**Data excerpts**
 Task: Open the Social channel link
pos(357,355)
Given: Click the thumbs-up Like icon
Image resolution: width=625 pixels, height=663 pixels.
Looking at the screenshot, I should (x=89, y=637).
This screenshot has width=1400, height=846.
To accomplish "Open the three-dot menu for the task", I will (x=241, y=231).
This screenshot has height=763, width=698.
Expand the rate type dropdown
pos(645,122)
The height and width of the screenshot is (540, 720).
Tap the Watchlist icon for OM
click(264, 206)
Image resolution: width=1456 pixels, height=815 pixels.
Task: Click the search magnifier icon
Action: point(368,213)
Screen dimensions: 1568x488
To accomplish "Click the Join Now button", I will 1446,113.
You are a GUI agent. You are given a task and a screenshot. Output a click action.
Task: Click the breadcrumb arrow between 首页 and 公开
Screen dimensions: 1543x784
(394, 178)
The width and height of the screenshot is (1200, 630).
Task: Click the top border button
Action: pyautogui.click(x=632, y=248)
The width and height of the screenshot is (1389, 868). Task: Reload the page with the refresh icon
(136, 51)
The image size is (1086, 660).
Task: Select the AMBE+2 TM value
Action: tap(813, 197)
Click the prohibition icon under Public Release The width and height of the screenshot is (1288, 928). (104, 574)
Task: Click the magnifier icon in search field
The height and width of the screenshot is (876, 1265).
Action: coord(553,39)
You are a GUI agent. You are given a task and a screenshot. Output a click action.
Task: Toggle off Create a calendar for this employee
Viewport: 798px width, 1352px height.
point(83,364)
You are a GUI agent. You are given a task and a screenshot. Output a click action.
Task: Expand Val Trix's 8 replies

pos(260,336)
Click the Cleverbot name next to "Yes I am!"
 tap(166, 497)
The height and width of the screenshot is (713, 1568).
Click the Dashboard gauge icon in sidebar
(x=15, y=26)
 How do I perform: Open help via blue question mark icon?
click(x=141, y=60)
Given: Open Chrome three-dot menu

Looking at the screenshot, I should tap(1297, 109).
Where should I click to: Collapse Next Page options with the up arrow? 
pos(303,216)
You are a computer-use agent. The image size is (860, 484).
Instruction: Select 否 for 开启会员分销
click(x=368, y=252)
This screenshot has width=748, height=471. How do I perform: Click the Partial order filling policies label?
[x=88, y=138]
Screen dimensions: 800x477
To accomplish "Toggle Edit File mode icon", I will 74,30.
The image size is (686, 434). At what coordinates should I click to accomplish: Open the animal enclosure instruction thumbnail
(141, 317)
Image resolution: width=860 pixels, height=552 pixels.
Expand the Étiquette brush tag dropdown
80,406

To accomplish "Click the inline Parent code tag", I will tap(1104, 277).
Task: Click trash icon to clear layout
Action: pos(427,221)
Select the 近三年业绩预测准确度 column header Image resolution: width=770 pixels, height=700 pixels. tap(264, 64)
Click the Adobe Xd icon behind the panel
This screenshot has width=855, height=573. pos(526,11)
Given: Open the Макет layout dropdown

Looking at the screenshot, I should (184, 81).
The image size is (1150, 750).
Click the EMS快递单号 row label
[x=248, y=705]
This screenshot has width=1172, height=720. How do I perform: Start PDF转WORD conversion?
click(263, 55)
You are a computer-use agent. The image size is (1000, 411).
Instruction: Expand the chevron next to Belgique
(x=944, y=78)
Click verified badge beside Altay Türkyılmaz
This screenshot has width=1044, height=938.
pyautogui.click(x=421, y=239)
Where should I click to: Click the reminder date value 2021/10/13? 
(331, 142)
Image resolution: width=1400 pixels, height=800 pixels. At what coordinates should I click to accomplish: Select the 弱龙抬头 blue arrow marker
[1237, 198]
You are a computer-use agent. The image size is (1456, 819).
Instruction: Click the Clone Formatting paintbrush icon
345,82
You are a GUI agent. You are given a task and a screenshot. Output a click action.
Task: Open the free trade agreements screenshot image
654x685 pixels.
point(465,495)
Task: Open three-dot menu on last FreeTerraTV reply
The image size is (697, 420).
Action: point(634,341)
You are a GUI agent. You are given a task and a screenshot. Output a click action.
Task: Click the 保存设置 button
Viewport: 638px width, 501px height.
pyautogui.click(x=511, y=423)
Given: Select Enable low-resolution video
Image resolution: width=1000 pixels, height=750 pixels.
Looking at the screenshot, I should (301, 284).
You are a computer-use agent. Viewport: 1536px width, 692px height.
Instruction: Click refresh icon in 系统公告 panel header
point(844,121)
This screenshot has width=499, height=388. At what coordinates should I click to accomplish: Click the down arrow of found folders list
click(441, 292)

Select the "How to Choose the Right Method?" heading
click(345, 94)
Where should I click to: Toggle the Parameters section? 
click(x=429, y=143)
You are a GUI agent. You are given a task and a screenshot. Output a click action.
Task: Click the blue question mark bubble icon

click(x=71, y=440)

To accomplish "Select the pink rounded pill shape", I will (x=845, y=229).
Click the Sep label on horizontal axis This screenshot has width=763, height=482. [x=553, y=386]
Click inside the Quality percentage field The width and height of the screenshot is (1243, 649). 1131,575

**Task goal**
State how many lines of the items above contain the word "blue". Reply with the number only.

**Solved exercise**
3